- Born: Mark Collins 14 March 1962 (age 64) West London
- Occupation: Radio presenter
- Years active: 1980s–present

= Mark Collins (broadcaster) =

English radio presenter (born 1961)

Mark Collins (born March 1962) is an English broadcaster, primarily known for his long-running morning radio shows on Wave 105 (from 1998 to 2024) and Nation Radio UK (from 2025).

==Early life==
Collins was born in West London, brought up in Keynsham, between Bath and Bristol, and attended the Wellington School, Somerset.

==Radio career==
Collins has had a long and distinguished career as a national and local radio presenter.

He had already worked for several independent local radio stations including Chiltern Radio Network and Red Dragon FM before joining Wave 105 soon after its launch in 1998. He presented the mid morning show for many years and popularised the Golden Hour and a daily 'Weekday Link' feature. During his time at Wave he often participated in charity events to raise money for the station's Cash for Kids charity.

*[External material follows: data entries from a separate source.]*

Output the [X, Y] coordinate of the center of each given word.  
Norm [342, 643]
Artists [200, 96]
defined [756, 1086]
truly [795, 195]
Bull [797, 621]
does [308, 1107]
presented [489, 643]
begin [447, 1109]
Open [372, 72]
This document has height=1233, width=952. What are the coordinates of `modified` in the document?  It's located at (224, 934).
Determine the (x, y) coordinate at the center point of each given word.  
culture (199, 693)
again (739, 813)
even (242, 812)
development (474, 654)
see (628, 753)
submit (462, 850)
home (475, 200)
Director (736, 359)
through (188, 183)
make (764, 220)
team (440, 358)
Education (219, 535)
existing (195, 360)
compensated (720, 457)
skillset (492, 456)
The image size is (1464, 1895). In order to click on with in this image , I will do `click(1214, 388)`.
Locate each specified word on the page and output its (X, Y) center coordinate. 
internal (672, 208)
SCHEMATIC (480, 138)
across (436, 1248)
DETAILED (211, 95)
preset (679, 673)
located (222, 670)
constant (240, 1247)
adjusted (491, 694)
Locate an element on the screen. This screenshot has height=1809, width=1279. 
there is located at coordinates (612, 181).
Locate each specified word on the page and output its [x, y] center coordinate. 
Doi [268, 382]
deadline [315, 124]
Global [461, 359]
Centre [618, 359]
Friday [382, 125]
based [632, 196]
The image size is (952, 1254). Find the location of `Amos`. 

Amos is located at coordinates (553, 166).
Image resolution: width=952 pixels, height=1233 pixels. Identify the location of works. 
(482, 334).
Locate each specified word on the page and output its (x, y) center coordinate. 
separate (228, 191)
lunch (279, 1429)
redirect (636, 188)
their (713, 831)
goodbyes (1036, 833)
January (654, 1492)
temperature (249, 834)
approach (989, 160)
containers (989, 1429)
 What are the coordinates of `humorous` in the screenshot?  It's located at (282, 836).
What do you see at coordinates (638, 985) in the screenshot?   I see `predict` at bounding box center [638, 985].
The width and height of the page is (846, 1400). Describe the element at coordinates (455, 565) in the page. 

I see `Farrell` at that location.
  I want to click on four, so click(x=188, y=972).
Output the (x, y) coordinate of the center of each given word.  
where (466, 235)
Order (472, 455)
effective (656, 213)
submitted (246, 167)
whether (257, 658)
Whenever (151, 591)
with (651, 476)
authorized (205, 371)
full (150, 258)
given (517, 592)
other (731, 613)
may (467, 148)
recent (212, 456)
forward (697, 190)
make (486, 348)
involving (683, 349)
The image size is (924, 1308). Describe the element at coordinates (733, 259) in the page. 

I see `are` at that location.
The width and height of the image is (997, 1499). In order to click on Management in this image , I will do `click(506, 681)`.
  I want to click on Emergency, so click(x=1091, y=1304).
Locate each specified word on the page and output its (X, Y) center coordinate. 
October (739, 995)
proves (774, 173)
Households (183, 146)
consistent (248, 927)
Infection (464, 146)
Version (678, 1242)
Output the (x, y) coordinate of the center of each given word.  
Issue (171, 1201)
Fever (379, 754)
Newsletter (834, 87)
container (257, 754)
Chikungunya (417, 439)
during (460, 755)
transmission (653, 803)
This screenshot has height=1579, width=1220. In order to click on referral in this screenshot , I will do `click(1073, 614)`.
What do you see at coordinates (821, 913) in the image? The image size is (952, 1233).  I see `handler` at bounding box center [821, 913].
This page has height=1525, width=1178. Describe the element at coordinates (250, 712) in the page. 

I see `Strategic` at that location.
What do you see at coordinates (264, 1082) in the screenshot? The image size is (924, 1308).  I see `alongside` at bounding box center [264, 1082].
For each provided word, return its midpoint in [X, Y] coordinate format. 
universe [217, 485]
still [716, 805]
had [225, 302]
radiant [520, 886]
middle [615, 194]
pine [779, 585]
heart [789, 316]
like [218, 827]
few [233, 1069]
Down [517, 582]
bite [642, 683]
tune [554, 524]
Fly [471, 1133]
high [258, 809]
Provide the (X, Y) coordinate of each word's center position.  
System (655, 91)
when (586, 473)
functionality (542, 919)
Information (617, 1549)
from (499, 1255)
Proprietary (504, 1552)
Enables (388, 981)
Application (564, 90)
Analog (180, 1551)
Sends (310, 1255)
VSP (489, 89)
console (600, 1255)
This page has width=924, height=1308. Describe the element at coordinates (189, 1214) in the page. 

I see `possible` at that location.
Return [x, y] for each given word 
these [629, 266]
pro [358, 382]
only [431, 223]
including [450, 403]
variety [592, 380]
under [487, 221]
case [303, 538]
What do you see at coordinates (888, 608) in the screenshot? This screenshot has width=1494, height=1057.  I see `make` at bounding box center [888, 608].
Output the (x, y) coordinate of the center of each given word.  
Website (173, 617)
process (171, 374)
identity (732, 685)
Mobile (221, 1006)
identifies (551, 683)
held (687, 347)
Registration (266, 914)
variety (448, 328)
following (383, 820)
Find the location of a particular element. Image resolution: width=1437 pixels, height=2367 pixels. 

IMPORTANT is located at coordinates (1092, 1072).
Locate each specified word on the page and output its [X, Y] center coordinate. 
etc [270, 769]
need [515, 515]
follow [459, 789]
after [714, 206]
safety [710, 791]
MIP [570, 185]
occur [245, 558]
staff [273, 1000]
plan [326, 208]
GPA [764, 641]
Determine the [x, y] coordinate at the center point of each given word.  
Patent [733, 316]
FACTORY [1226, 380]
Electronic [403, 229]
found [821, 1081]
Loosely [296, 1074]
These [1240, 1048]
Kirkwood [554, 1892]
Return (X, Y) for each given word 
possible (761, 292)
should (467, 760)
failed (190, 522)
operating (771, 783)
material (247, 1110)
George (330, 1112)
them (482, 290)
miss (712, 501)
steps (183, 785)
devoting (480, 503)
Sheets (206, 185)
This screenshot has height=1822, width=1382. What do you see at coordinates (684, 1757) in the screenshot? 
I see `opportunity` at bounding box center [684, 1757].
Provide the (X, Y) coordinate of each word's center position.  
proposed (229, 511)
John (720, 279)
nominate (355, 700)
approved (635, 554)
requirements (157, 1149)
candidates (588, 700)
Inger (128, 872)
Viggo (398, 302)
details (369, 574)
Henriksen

Following the Bauer Media Group acquisition of Wave 105 the local station was swallowed into the nationally networked Greatest Hits Radio in 2024 and Collins was given the locally opted out afternoon slot. After only six months and changes to UK radio regulations removing networked stations' commitments to local programming Collins was released.

He immediately followed many of his old Wave 105 colleagues and joined the rapidly expanding Nation Radio UK network from January 2025.

He currently presents the daily Golden Hour on Nation Radio South and the 10-1pm weekday morning show across several regions in the Nation Radio UK network.as well as other shows at the weekend.

==TV work==
Collins is a railway enthusiast and has presented programmes about trains on Discovery UK

==Personal life==
Collins lives in Southsea, Hampshire. He is a big fan of Bruce Springsteen and an ardent supporter of Liverpool Football Club.